Die Rallye hat diese Woche pausiert. Wie es scheint, eine gute Zeit zum Nachdenken. Ist das verrückt?

Der Bullenfall: Wir haben gerade erst begonnen

Mit nervösen Zentralbanken, die in Europa, Japan und anderswo ihre Druckmaschinen anwerfen, ist es kein Wunder, dass die Vermögenspreise steigen, auch für riskante Wertpapiere an riskanten Orten. Die Zinssätze für die sichersten Wertpapiere – Staatsschulden entwickelter Marktstaaten und High-Grade-Unternehmensanleihen - sind auf einem historischen Tief und bieten zukünftige Erträge.

Dadurch entsteht ein „Durst nach Rendite", der Investoren in Schwellenmarktanlagen drängt, sagte Rollo Roscow, Fondsmanager bei Schroders in London. Nach der Aufnahme des billigen Geldes, das die Zentralbanken auf ihre Finanzsysteme verteilt haben und dem Kauf aller offensichtlichen Werte sind die Bewertungen in vielen entwickelten Märkten angespannt.

Dazu sagt Roscow:

«*Wer sagt, dass die Schwellenländermärkte nicht erneut bewertet werden sollten?»*

Denn selbst nach der jüngsten Rally, ist der Rabatt in der Bewertung zwischen Industrie- und Schwellenländern groß, gemessen durch Kurs-Gewinn-Verhältnisse und dergleichen. Und es ist nicht so, dass politische Unruhen auf Schwellenmärkte begrenzt sind - siehe Brexit, Donald Trump und Burkinis. Warum sollten Anleger solch hohe Preise für die vermeintlich sicheren Anlagen bezahlen?

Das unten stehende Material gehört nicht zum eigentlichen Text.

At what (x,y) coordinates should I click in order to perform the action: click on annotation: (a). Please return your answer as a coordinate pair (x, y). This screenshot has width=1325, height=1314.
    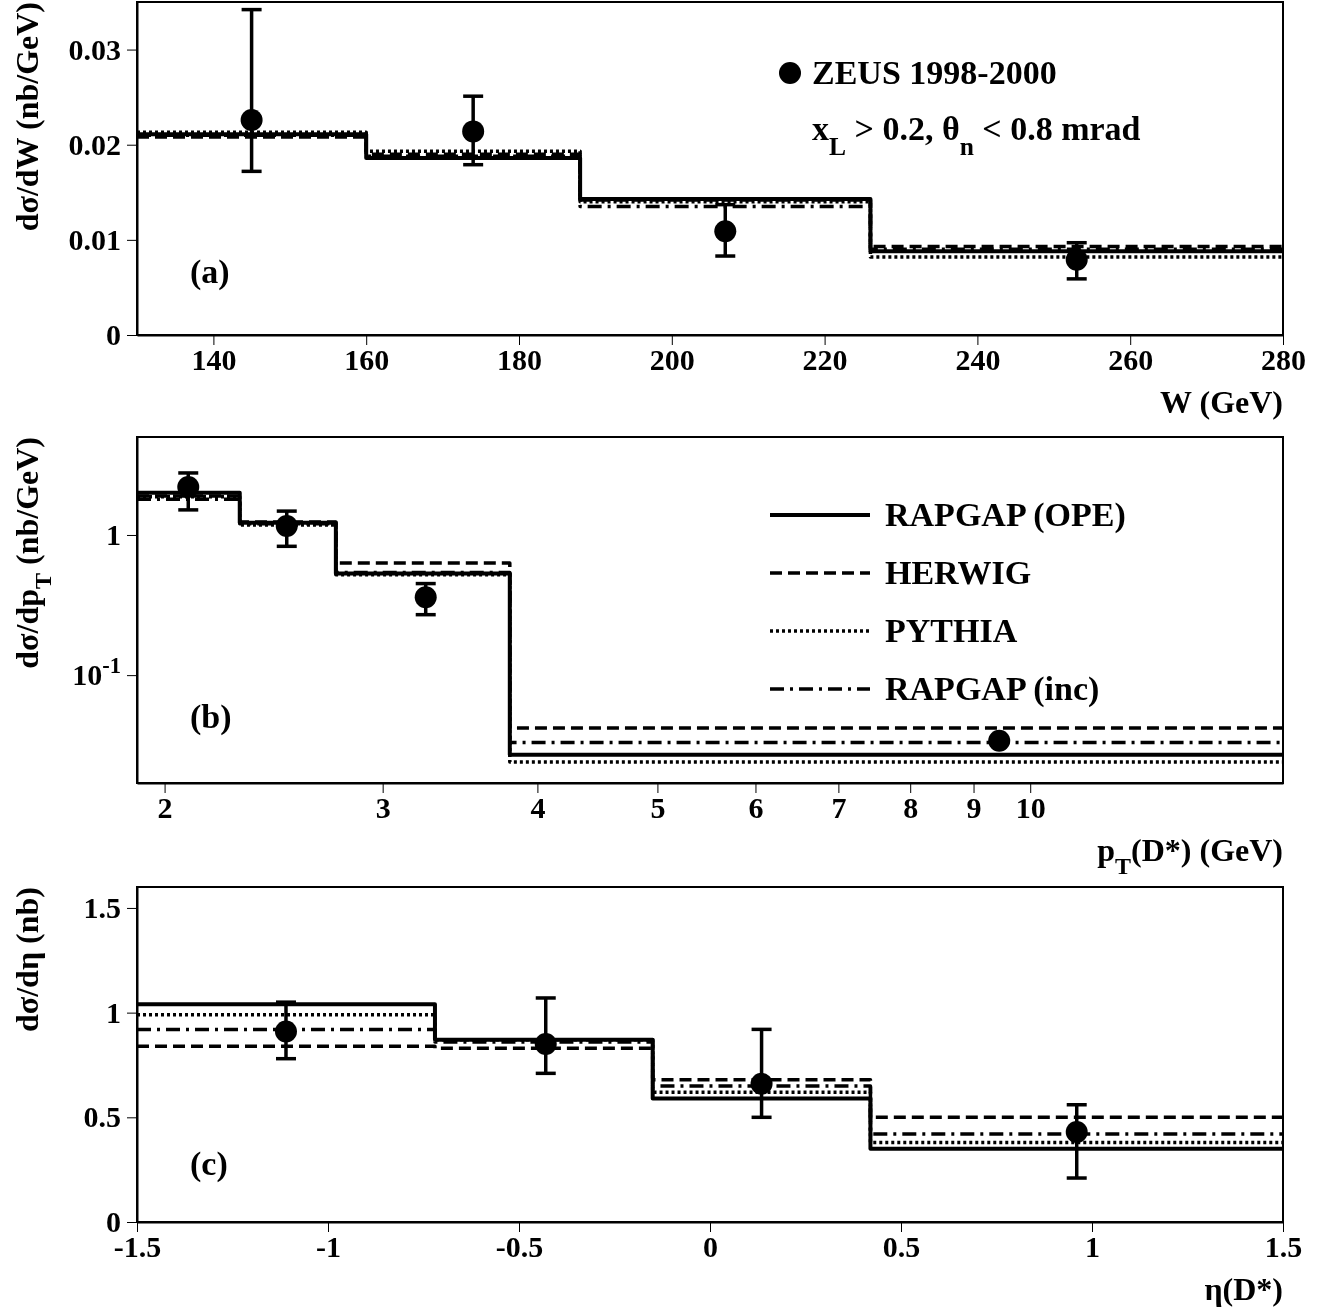
    Looking at the image, I should click on (210, 272).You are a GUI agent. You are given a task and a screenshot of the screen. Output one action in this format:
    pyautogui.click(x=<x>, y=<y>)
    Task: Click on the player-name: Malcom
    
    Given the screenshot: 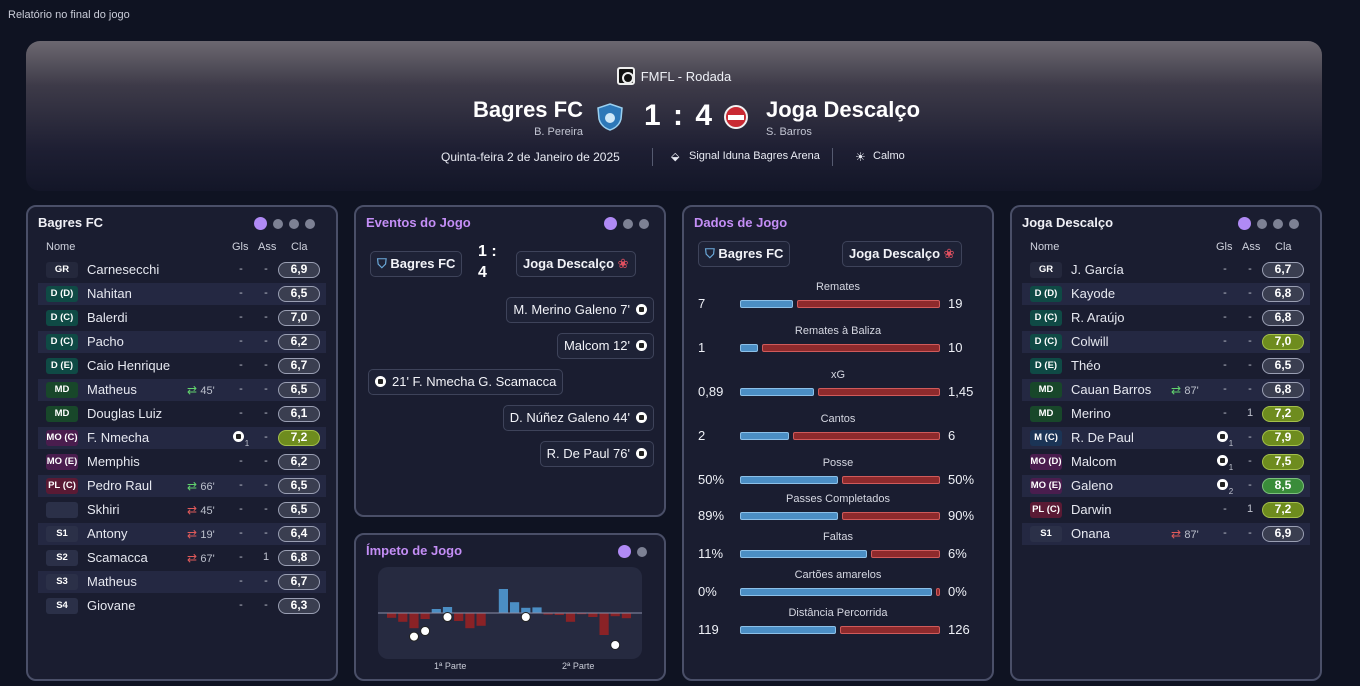 What is the action you would take?
    pyautogui.click(x=1094, y=462)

Solange die Geldpolitik über ihre angeschlagenen Volkswirtschaften besorgt sind, werden die Zinsen niedrig bleiben und die Liquidität an bedürftige Banken und andere Schuldner fließen. Dies geht das Denken legt nahe, dass die Emerging-Markets-Rallye weiter laufen muss.

Der Bärenfall: Ein Absturz kommt

Nicht so schnell. Der stetige Anstieg in Schwellenmarktanlagen wurde abrupt gestoppt, als ein Beamter des US Federal Reserve davor gewarnt hat, dass „der Markt günstig" für die Möglichkeit einer Zinserhöhung in diesem Jahr steht. Ein Anheben des wichtigsten Leitzins der Welt aus dem Nichts würde den „länger für weniger" Konsens zerbrechen und ein breiteres Umdenken der Anleger Risiko-Rendite-Berechnungen erzwingen.

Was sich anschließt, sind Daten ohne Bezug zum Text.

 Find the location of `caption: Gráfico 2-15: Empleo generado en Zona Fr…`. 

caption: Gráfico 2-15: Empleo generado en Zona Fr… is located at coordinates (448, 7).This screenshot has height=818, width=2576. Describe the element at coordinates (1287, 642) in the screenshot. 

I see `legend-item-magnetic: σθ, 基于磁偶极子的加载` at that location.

Hinzu kommt, dass die Vermögenswerte in vielen Schwellenländern aus einem bestimmten Grund relativ billig sind. Rezessionen in Russland und Brasilien werden schließlich enden, aber robustes Wachstum danach ist noch lange nicht gesichert. Chinas sprunghaftes, mehrdeutiges Engagement seiner gefährlich unausgewogen Wirtschaft und ein entscheidender Verbrauch der Waren auf den die Ressourcen abhängigen Emerging Markets angewiesen sind - ist ein weiteres großes Risiko für die Schätzungen, die zugrunde liegen.

Obwohl „verkauft alles" zu alarmierend sein könnte, sind Schwellenmarktanlagen idiosynkratischer als viele Anleger zu schätzen wissen könnten, vor allem solche die breit angelegte Indizes in den entwickelten Märkten kauften. Roscow sagt dazu:

«*Wir versuchen, nicht zu viel Top-down-Fokus zu verwenden.* Stattdessen ist es in den Schwellenländern besser sich auf die unternehmensspezifischen Treiber zu konzentrieren, mit ein wenig Makro-Ansicht gemischt».

Dies sind kluge Ratschläge für einige Märkte, die derzeit überbewertet sind. Dazu gehören Russland und Rumänien, die konservativ sind im Vergleich zu einem anderen Markt den Vermögensverwalter als "interessante Reformgeschichte" in ihrem Streben nach Renditen identifiziert haben: Georgien, wo die über nur eine Handvoll von börsennotierten Unternehmen verfügt, die oft tagelang, wenn nicht Wochen, ohne den Handel auskommen.